* **Texto proporcionado**
######
Hay años que recordamos estrepitosamente breves; otros, agotadoramente largos: una percepción que depende, por supuesto, de las peripecias de cada quien. 2020 y 2021, los abrumadores tiempos de la pandemia, pudieron parecer desgarradoramente cortos para algunos -una especie de paréntesis vital e histórico- o amargamente lentos para otros -la incertidumbre y la inmovilidad que solo se prolongan-; en cualquier caso inverosímiles y únicos, imposibles ya de olvidar. 2022, en cambio, se abre desde sus primeros días como una era de pequeños avances y nuevos retrocesos; un año vaivén, un año hacia delante y hacia atrás, un año en staccato, un año acordeón.
El ritmo de la variante Ómicron del SARS-CoV-2, que apenas empezamos a vislumbrar, marca ya sus primeras semanas y, con la ansiedad de que no surja una cepa más agresiva, nos condena a este angustiante toma y daca: su enloquecida virulencia amenaza con contagiar a la mitad de la población del planeta -si no es que más- en el curso de las siguientes semanas. Hartos ya de encierros y restricciones, gobiernos y ciudadanos se muestran dispuestos a tolerar el contagio. Lo que vemos entonces, en todas partes, es este macabro juego de idas y venidas: nuestras instituciones -escuelas y universidades, fábricas y oficinas, cines y teatros- funcionan mientras el contagio en sus equipos lo permite. La tendencia es a abrir y cerrar y volver a abrir con quienes ya se han recuperado: toda regularidad se torna efímera.
Los hospitales, por desgracia, apenas toleran estas vueltas: como empieza a verse en Europa y Estados Unidos, el personal de salud contagiado provoca colapsos no solo en la atención del COVID, sino en la de cualquier otra enfermedad: nuestro año acordeón, en apariencia más benigno, no dejará entonces de cobrarse vidas, a corto y largo plazo.
Si la primera ola de la pandemia nos sorprendió por completo, esta ha vuelto a hacerlo: apenas dos meses atrás, Ómicron daba sus pinitos en Sudáfrica y hoy prevalece por doquier. Imposible adaptarse a esta rapidez: de allí que nuestros políticos, de por sí centrados solo en su propia popularidad, tampoco sepan qué hacer. No estamos viendo, por lo pronto, el egoísmo y la torpeza exacerbados del principio, sino una estulticia digamos cotidiana: ya no es tanto la batalla por los tapabocas o las vacunas como la terca necesidad de decir que, al ser más leve Ómicron, todo va a ir siempre bien.
######
* **Instrucciones**
Cita del texto sobre el año acordeón el pasaje que empieza con las palabras que contienen "Los hospitales, por" y termina con "y largo plazo.", sin cambiar nada. Toma como única fuente el texto.

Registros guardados
######
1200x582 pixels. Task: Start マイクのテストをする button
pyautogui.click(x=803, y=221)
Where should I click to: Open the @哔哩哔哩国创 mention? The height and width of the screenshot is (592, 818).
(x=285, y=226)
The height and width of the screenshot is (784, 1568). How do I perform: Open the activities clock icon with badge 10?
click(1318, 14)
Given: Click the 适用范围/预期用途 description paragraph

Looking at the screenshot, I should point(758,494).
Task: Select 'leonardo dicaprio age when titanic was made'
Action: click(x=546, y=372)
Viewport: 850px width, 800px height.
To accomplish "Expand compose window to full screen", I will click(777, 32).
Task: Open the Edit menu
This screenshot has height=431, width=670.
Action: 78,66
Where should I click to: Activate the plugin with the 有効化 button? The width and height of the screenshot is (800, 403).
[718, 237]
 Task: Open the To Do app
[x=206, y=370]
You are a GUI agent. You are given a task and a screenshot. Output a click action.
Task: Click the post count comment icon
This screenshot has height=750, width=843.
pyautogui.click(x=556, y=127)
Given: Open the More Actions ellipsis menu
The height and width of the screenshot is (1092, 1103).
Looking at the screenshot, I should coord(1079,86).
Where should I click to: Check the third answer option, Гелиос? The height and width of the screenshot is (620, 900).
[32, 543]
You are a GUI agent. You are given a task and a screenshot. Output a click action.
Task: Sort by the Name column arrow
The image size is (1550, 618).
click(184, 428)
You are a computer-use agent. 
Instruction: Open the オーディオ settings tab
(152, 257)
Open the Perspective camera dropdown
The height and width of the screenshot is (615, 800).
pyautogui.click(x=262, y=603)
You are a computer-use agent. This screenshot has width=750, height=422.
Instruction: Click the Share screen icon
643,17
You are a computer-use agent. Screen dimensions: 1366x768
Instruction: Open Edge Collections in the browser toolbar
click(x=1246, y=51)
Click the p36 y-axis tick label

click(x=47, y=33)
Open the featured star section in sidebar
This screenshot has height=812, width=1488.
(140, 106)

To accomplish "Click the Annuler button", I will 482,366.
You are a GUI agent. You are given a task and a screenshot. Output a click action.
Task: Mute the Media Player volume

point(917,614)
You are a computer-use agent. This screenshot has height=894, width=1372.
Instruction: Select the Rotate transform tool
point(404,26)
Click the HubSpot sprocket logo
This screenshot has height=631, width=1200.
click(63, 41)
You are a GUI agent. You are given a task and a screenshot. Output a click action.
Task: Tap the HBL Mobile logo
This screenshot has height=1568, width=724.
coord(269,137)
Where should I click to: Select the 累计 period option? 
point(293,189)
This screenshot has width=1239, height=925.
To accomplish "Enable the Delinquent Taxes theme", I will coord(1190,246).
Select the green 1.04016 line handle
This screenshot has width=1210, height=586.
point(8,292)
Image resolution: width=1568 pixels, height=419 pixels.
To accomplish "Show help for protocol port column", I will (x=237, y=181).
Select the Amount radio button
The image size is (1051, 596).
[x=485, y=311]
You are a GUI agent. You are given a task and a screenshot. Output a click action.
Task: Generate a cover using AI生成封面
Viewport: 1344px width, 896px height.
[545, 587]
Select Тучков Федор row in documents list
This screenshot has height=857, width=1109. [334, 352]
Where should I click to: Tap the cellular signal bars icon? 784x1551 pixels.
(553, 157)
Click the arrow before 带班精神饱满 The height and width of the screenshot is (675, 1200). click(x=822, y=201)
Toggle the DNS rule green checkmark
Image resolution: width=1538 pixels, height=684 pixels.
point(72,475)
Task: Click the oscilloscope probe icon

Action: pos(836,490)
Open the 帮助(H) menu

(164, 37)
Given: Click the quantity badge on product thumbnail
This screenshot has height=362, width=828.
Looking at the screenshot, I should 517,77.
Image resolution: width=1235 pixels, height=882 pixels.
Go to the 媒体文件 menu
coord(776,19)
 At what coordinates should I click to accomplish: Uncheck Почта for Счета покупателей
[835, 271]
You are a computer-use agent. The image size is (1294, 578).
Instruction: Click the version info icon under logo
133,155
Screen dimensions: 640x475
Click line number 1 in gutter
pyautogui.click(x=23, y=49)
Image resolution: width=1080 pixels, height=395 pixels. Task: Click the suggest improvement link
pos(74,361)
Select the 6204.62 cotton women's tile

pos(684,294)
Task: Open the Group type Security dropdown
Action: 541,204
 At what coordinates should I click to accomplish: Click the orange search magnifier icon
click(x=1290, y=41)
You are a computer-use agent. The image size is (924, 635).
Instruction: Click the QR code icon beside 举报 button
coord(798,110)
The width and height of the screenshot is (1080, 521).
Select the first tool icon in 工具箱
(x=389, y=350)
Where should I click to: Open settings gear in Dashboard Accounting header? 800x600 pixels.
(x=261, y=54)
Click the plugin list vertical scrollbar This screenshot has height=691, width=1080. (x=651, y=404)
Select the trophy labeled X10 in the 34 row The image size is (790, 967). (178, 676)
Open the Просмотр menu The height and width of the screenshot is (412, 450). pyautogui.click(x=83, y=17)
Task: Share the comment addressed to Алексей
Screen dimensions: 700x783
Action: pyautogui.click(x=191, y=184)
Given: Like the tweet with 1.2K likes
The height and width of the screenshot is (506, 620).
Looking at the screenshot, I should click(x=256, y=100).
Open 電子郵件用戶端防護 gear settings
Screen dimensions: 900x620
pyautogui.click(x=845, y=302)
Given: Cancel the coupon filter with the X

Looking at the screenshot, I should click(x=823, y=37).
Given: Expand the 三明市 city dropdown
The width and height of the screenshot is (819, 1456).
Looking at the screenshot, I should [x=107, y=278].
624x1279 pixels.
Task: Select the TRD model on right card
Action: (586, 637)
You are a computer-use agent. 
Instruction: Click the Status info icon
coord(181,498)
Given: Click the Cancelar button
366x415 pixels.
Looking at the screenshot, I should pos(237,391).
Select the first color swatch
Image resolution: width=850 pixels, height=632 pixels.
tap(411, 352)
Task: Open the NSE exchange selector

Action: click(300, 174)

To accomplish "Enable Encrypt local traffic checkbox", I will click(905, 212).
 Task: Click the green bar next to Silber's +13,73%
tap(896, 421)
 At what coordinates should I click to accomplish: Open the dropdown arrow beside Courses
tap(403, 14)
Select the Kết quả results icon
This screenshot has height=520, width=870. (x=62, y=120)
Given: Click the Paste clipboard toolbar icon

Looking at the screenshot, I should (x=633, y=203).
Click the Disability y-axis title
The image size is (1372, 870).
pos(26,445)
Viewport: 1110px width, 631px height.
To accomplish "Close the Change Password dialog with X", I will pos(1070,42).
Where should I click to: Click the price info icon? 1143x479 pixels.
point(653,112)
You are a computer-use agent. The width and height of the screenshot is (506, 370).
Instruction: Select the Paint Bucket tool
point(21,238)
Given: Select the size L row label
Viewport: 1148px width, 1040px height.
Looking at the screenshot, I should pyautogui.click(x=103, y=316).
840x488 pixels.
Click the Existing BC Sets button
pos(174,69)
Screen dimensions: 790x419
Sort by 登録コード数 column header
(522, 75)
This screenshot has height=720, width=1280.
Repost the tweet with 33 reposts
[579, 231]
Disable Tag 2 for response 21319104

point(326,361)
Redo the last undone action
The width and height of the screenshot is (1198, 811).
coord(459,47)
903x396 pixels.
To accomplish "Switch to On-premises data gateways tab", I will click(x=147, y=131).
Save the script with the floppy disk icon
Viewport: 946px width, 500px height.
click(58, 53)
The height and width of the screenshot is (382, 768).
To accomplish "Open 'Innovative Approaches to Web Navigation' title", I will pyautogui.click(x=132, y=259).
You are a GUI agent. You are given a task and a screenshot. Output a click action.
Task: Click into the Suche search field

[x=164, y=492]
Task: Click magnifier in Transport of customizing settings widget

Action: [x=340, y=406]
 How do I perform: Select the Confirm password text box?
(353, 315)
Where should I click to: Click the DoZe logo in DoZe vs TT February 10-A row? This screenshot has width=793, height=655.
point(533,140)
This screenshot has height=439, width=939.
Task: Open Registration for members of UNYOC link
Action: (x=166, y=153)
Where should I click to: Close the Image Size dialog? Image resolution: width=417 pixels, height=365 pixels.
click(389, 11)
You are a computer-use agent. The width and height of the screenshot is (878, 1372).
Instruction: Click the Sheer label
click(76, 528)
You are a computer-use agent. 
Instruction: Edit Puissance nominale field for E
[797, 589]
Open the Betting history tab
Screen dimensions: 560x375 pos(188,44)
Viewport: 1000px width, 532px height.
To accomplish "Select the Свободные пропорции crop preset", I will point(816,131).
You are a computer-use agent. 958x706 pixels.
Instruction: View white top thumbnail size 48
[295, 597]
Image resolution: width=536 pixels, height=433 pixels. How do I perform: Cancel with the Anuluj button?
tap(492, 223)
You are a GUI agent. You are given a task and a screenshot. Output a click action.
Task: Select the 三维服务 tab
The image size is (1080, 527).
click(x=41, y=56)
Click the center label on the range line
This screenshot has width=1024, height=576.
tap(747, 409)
######
* **Respuesta**
Los hospitales, por desgracia, apenas toleran estas vueltas: como empieza a verse en Europa y Estados Unidos, el personal de salud contagiado provoca colapsos no solo en la atención del COVID, sino en la de cualquier otra enfermedad: nuestro año acordeón, en apariencia más benigno, no dejará entonces de cobrarse vidas, a corto y largo plazo.